With export growth slowing and a trade surplus shrinking, China is looking inward to keep its economy humming.
China's economic growth this year will be secured by its 1.3 billion citizens who still need to feed, clothe and house themselves, regardless of what happens in the rest of the world, says the country's Commerce Minister.
"Fundamentally, people still need to consume, to meet their daily consumption needs," Chen Deming said on the sidelines of the National People's Congress, the annual meeting of nearly 3,000 appointed delegates in China's legislature. "We have very big space for adjustment. In the next few years, China will become the biggest importer in the world. By 2020, China will become the biggest domestic market in the world.
"China is very confident. With our population of 1.3 billion, they are our strongest and most accountable force backing us in our trade policies."
It was a confident statement for a nation increasingly sure of its economic role in the world, despite a new revised gross domestic product growth target of 7.5 per cent that is the lowest in nine years.
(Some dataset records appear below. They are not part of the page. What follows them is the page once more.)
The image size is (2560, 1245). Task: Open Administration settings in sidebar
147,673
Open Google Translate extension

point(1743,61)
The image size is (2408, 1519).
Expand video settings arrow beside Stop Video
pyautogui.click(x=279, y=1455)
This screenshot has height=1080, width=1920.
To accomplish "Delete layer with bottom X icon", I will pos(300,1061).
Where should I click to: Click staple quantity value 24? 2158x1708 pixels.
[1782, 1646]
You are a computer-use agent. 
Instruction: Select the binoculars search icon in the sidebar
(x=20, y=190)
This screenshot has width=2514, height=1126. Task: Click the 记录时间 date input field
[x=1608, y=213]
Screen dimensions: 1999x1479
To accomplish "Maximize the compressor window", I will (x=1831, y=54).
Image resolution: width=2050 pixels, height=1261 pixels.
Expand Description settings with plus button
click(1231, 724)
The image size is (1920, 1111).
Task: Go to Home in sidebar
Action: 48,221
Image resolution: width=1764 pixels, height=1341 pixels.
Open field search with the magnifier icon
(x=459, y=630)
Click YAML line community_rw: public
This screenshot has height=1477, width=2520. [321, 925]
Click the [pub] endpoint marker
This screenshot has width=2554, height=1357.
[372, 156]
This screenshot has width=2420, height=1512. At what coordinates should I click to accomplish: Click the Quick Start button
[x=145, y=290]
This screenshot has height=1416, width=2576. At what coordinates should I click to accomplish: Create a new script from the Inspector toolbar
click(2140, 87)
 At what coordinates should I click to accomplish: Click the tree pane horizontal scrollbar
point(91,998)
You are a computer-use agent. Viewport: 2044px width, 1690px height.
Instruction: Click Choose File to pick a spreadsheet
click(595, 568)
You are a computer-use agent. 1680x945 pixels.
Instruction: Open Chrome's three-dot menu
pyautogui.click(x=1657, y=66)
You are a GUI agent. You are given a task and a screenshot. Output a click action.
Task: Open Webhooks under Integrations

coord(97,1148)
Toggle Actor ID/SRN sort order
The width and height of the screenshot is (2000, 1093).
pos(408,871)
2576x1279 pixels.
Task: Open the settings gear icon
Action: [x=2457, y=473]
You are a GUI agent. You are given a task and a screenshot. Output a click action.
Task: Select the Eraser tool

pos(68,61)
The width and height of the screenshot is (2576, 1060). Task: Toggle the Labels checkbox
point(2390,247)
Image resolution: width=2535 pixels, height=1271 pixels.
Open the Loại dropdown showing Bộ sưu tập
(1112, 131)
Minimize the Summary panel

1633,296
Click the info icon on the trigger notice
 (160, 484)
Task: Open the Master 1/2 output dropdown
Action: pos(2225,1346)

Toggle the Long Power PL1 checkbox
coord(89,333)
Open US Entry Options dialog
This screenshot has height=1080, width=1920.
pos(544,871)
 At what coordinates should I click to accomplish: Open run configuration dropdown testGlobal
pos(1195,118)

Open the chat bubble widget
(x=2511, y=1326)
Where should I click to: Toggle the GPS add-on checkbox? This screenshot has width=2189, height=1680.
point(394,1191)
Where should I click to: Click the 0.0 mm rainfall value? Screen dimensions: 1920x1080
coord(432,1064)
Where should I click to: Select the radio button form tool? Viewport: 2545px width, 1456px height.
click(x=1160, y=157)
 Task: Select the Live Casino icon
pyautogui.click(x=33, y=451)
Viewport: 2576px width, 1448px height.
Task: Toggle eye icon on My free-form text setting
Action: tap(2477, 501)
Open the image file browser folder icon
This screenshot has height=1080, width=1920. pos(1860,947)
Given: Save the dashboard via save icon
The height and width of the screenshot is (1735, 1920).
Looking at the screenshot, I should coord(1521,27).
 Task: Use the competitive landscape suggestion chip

A new U.S. law imposing duties on subsidized imports from nations including China clearly irritated Mr. Chen, who criticized the United States for not getting its own trade surplus under control. The trade imbalance between the United States and China remains a sore point; the United States accuses China of keeping its currency artificially low to promote exports of cheap goods, while China says it has no obligation to change its currency policy to suit anyone else.
"I suggest we have open, heart-to-heart dialogue," Mr. Chen said drily in response to a reporter's question about the new U.S. trade bill. "We follow the rules of the WTO [World Trade Organization]but we have no obligation to follow domestic laws or regulations in any specific country that go beyond international rules."
Despite the bravado, China's export industry is expecting a rough year ahead. Mr. Chen said a government target of 10 per cent growth in imports and exports this year can be met, but that much of that growth will occur in the second half of 2012. By comparison, last year exports rose 20.3 per cent, year on year, and imports expanded 24.9 per cent.
Last year's trade surplus also shrank 15 per cent from the previous year, to $155-billion (U.S.), its lowest level since 2005. That decline is expected to continue, Mr. Chen said.
To make up for the fall in exports, in particular to Europe, China will focus on courting emerging markets for its exports and on turning export industries toward more value-added items. Mr. Chen said the country's industries are already producing more medium-value rather than low-cost products, and government wants to encourage the trend.
"Industrial upgrading will be important this year," said Yu Miaojie, a professor of economics specializing in international trade at Beijing University, who argues that part of the burgeoning war of trade words between China and the United States is because both nations' competitive advantages in exports are falling.
"If China tries to maintain that high export demand, it must export goods to different destinations. We should switch to new, emerging countries like Brazil and Russia," he said.
There is a silver lining: Falling exports will help ensure inflation is kept under control, and lower inflation combined with the promise of new tax rebates may mean Chinese consumers can afford to spend more to keep their economy growing.
"China has clearly entered into a substantial economic slowdown: both the private property market and government infrastructure investment are finally correcting after two boom years. Yet the economy has not collapsed, largely thanks to still robust consumer spending and manufacturing investment," wrote Andrew Batson at research firm GK Dragonomics. "Beijing can manage this deceleration without resorting to the desperate measures it employed during the global financial crunch of late 2008. Our biggest worry is not whether China can survive the current slowdown, but whether the right policies are being put in place to support productivity gains over the longer term."